Semantic Extract Module

semantica.semantic_extract extracts structured information from unstructured text: the foundation of every knowledge graph in Semantica:

NERExtractor: named entity recognition with confidence scores and source attribution
RelationExtractor: typed relationship extraction (founded_by, located_in, and custom types)
TripletExtractor: direct (subject, predicate, object) triplet generation for RDF output
EventDetector: event detection with participants, temporal context, and confidence
Three extraction modes on every extractor: "pattern" (no API key), "huggingface", "llm"

Getting Started

Prerequisites & Setup

Step 1: Install Dependencies

# Basic extraction (pattern methods only)
pip install semantica

# HuggingFace models for advanced NER
pip install semantica[models-huggingface]
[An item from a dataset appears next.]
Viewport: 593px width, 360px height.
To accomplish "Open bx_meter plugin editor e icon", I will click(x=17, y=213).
# LLM-based extraction (highest accuracy)
pip install semantica[llm-groq]    # or llm-openai

Step 2: Set API Keys (for LLM methods only)
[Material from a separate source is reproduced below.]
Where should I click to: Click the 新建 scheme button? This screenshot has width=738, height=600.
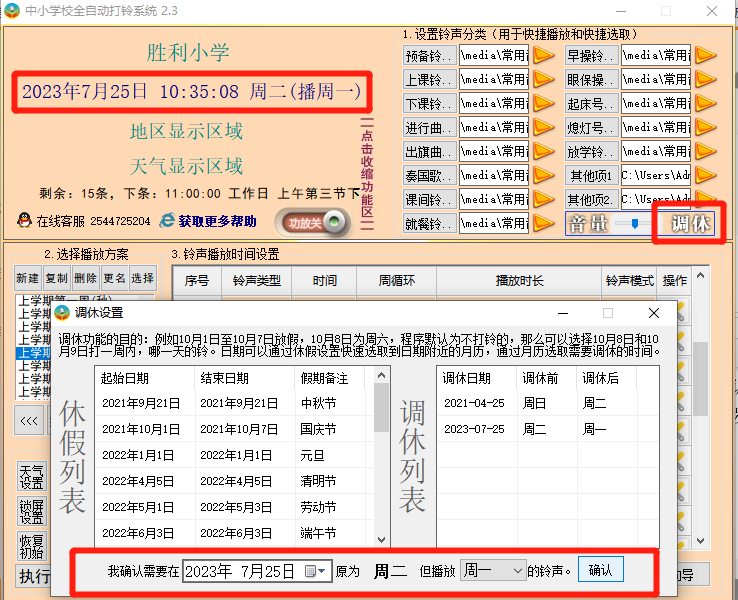(x=28, y=278)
export GROQ_API_KEY="your_groq_key_here"
export OPENAI_API_KEY="your_openai_key_here"

Step 3: First Extraction

from semantica.semantic_extract import NERExtractor

# Start with pattern method (no setup required)
ner = NERExtractor(method="pattern")
entities = ner.extract("Apple Inc. was founded by Steve Jobs.")
print(f"Found {len(entities)} entities")
# Output: Found 2 entities

# Upgrade to LLM for better accuracy
from semantica.llms import Groq
import os

llm = Groq(api_key=os.getenv("GROQ_API_KEY"))
ner = NERExtractor(method="llm", llm_provider=llm)
entities = ner.extract("Apple Inc. was founded by Steve Jobs.")

Exported Classes

NamedEntityRecognizer is the high-level coordinator with confidence thresholding and overlap merging. NERExtractor is the lower-level implementation. For most use cases, start with NERExtractor for simplicity or NamedEntityRecognizer for fine-grained control.

Class	Role
`NamedEntityRecognizer`	High-level NER with confidence thresholding and overlap merging
`NERExtractor`	Core NER implementation: use directly for simplicity
`RelationExtractor`	Typed relationship extraction (`founded_by`, `located_in`, …)
`TripletExtractor`	Direct `(subject, predicate, object)` triplet generation for RDF output
`EventDetector`	Event detection with participants, temporal context, and confidence scores
`CoreferenceResolver`	Resolve “Apple” and “the company” to the same canonical entity
`Entity`	`{id, text, type, confidence, start, end}`
`Relation`	`{subject, predicate, object, confidence}`
`Event`	`{type, participants, temporal, location, confidence}`

Method Selection Guide

Pattern: No Setup
HuggingFace: Custom Models
LLM: Best Accuracy
Fallback Chain

Zero dependencies, no API key required. Uses spaCy rules and regex to match standard entity types.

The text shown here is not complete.